Spitz (1991) popularized the application of prediction-error filters to regular trace interpolation and showed how the spatial aliasing restriction can be overcome by scaling the frequencies of F-X PEFs. An analogous technique for T-X filters was developed by Claerbout (1992a, 1999) and applied for 3-D interpolation with non-stationary PEFs by Crawley (2000). The T-X technique implies stretching the filter in all directions so that its dip spectrum is preserved, while the coefficients can be estimated at alternating traces. After the filter is estimated, it is scaled back and used for interpolating missing traces in between the known ones. A very similar method works for finite-difference plane wave destructors, only we need to take a special care to avoid aliased dips at the dip estimation stage.
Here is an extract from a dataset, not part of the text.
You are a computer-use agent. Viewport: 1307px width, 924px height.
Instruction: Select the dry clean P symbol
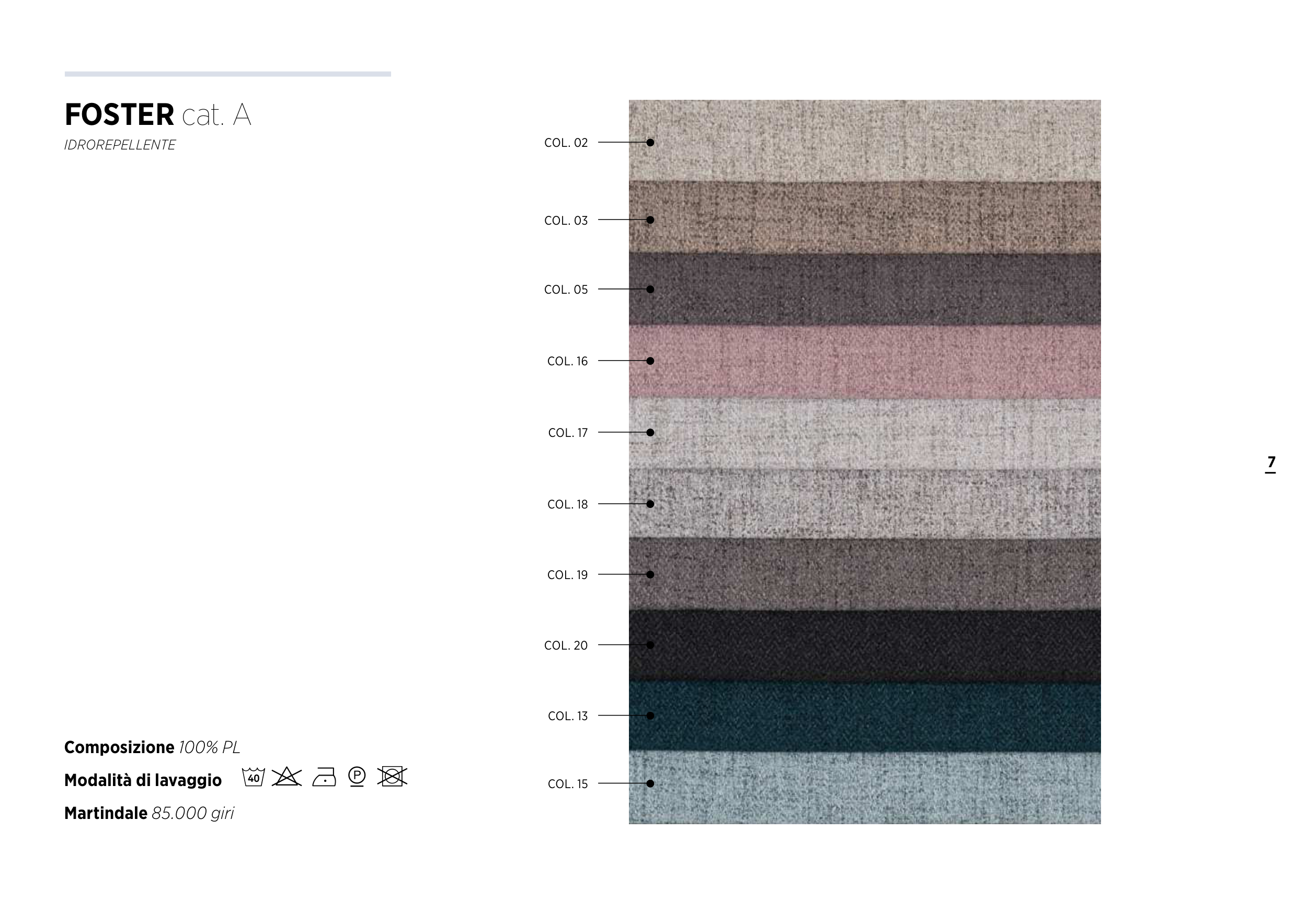point(357,777)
Figure 13 shows a marine 2-D shot gather from a deep water Gulf of Mexico survey before and after subsampling in the offset direction. The data are similar to those used by Crawley (2000). The shot gather has long-period multiples and complicated diffraction events caused by a salt body. Subsampling by a factor of two (the right plot in Figure 13) causes a clearly visible aliasing in the steeply dipping events. The goal of my first experiment was to interpolate the missing traces in the subsampled data and to compare the result with the original gather shown in the left plot of Figure 13.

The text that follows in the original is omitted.